CASE #3: PDO plus all GISS Forcings except Tropospheric Aerosols
For our third and final case, let’s see what happens when we replace the GISS tropospheric aerosol forcings – which are highly uncertain – with our satellite-inferred record of internal radiative forcing from the PDO.

The following plot shows that more of the previously unresolved temperature variability during the 20th Century is now captured; I have also included the “all GISS forcings” model fit for comparison:

Using the satellite observed PDO forcing of 0.6 Watts per sq. meter per unit change in the PDO index, the RMS error of the model fit improves by 25.4%, to 0.0588 deg. C; this can be compared to the much smaller 3.2% improvement from adding the GISS tropospheric aerosols.

If we ask what PDO-related forcing the model “prefers” to get a best fit, the satellite-inferred value of 0.6 is bumped up to around 1 Watt per sq. meter per unit change in the PDO index, with an RMS fit improvement of over 30% (not shown).

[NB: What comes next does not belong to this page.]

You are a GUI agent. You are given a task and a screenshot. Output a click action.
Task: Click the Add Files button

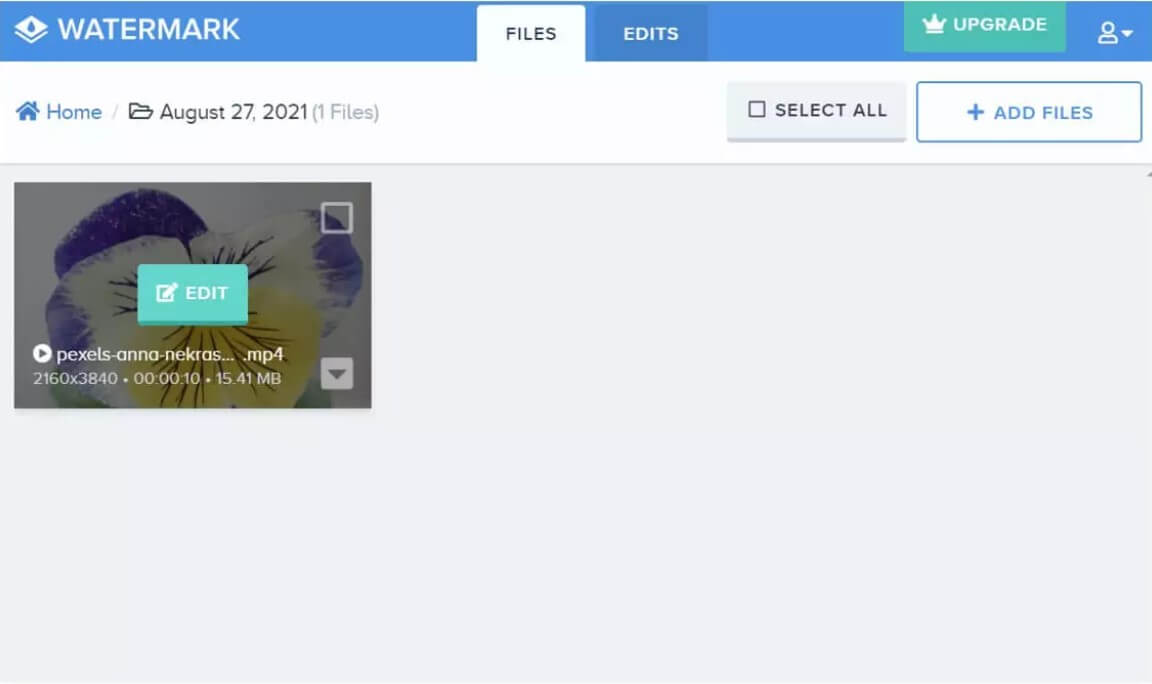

In this last model simulation, note the smaller temperature fluctuations in the HadCRUT3 surface temperature record are now better captured during the 20th Century. This is evidence that the PDO causes its own radiative forcing of the climate system.

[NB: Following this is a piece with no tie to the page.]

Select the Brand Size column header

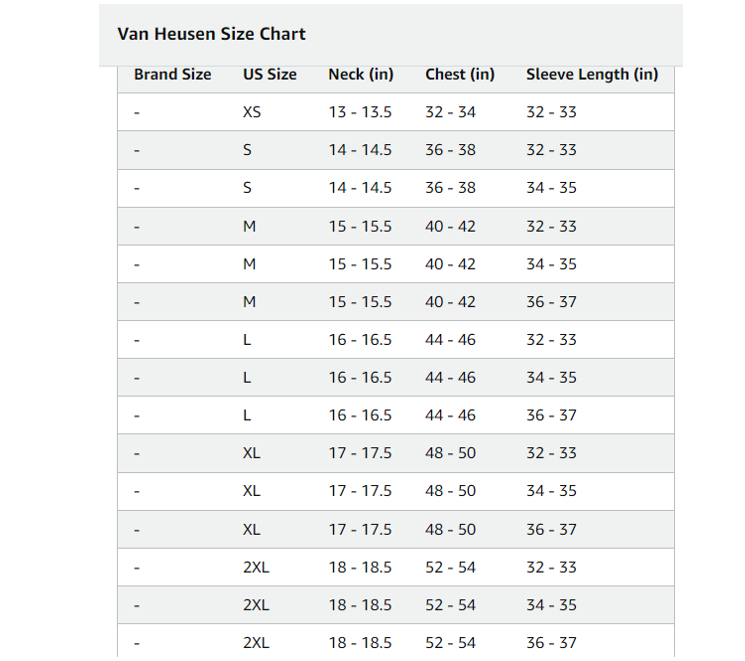tap(172, 75)
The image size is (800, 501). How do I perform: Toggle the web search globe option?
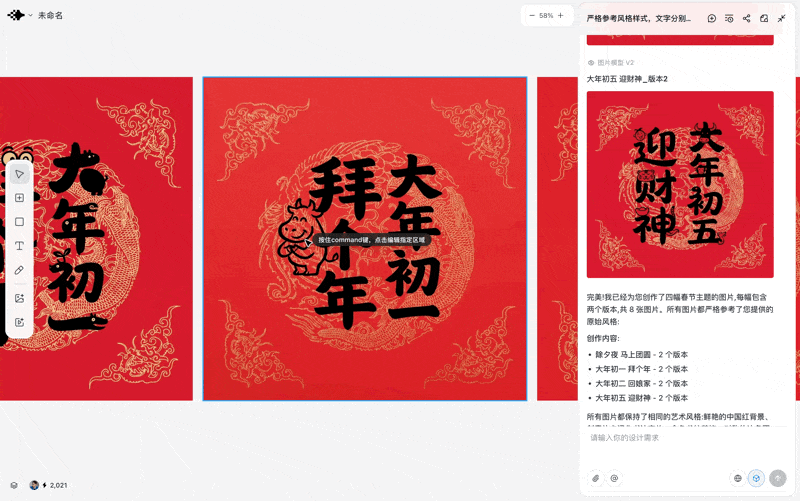(738, 478)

And of particular interest, the substitution of the PDO forcing for the tropospheric aerosols restores the low climate sensitivity, with a preferred feedback parameter of 3.6, which corresponds to a 2XCO2 climate sensitivity of only 1.0 deg. C.

If you are wondering, including BOTH the GISS tropospheric aerosols and the PDO forcing made it difficult to get the model to come close to the observed temperature record. The best fit for this combination of forcings will have to wait till the full set of Monte Carlo computer simulations are made.

Conclusions

It is clear (to me, at least) that the IPCC’s claim that the sensitivity of the climate is quite high is critically dependent upon (1) the inclusion of very uncertain aerosol cooling effects in the last half of the 20th Century, and (2) the neglect of any sources of internal radiative forcing on long time scales, such as the 30-60 year time scale of the PDO.

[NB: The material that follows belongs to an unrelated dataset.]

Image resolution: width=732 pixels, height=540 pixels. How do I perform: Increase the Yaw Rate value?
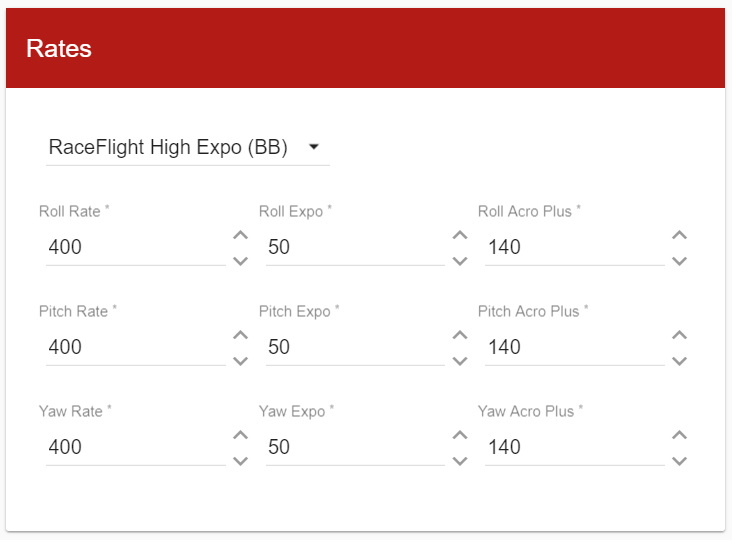click(x=240, y=435)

Since we now have satellite measurements that such natural forcings do indeed exist, it would be advisable for the IPCC to revisit the issue of climate sensitivity, taking into account these uncertainties.

It would be difficult for the IPCC to fault this model because of its simplicity. For global average temperature changes on these time scales, the surface temperature variations are controlled by (1) radiative forcings, (2) net feedbacks, and (3) heat diffusion to the deeper ocean. In addition, the simple model’s assumption of a preferred average temperature is exactly what the IPCC implicitly claims! After all, they are the ones who say climate change did not occur until humans started polluting. Think hockey stick.

Remember, in the big picture, a given amount of global warming can be explained with either (1) weak forcing of a sensitive climate system, or (2) strong forcing of an insensitive climate system. By ignoring natural sources of warming – which are understandably less well known than anthropogenic sources — the IPCC biases its conclusions toward high climate sensitivity. I have addressed only ONE potential natural source of radiative forcing — the PDO. Of course, there could be others as well. But the 3rd Case presented above is already getting pretty close to the observed temperature record, which has its own uncertainties anyway.

This source of uncertainty — and bias — regarding the role of past, natural climate variations to the magnitude of future anthropogenic global warming (arghh! I mean climate change) is something that most climate scientists (let alone policymakers) do not yet understand.